Die Lastschrift wieder zurückzuholen, ist binnen acht Wochen möglich. Allerdings kann für den Kontoinhaber nun eine Auseinandersetzung mit dem Händler, bei dem der Dieb eingekauft hat, folgen. Wenn wie in unserem Beispiel beim Supermarkt bezahlt wurde, kann dieser nun das zurückgebuchte Geld weiter verlangen. Er weiß nicht, dass ein Krimineller bei ihm eingekauft hat. Eventuell folgt eine Mahnung oder auch Post von der Inkassofirma. Der bestohlene Karteninhaber muss nun beweisen, dass die Karte gestohlen wurde. Das lässt sich meist beweisen, indem man die Verlustmeldung bei der Polizei oder der Bank vorlegt. Ganz ohne Unannehmlichkeiten wird es für den Karteninhaber kaum ausgehen, wenn ein Fremder die Karte zum Bezahlen genutzt hat. Da helfen nur Geduld und die gute Aussicht, dass man meist am Ende alles Geld wiederbekommt.


Sperrnotruf für Karten
Über den Sperrnotruf 116 116 können Verbraucher rund um die Uhr ihre gestohlenen Karten sperren lassen.

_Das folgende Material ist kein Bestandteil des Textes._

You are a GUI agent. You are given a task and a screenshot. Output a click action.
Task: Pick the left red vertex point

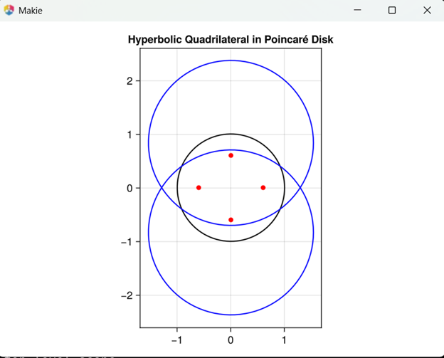point(199,188)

Die Hotline nimmt alle Daten zur gestohlenen EC-, Giro- oder Kreditkarte auf und leitet die Information die Bank oder den Kartenherausgeber weiter. Die Nummer ist in Deutschland kostenfrei erreichbar. Auch aus dem Ausland kann man die Nummer mit der Landesvorwahl für Deutschland 0049 erreichen. Für bessere Erreichbarkeit aus dem Ausland, auch die 0049 30 4050 4050. Über den Sperrnotruf kann auch die die elektronische Identitätsfunktion des Personalausweises gesperrt werden. Weitere Informationen unter: www.sperr-notruf.de.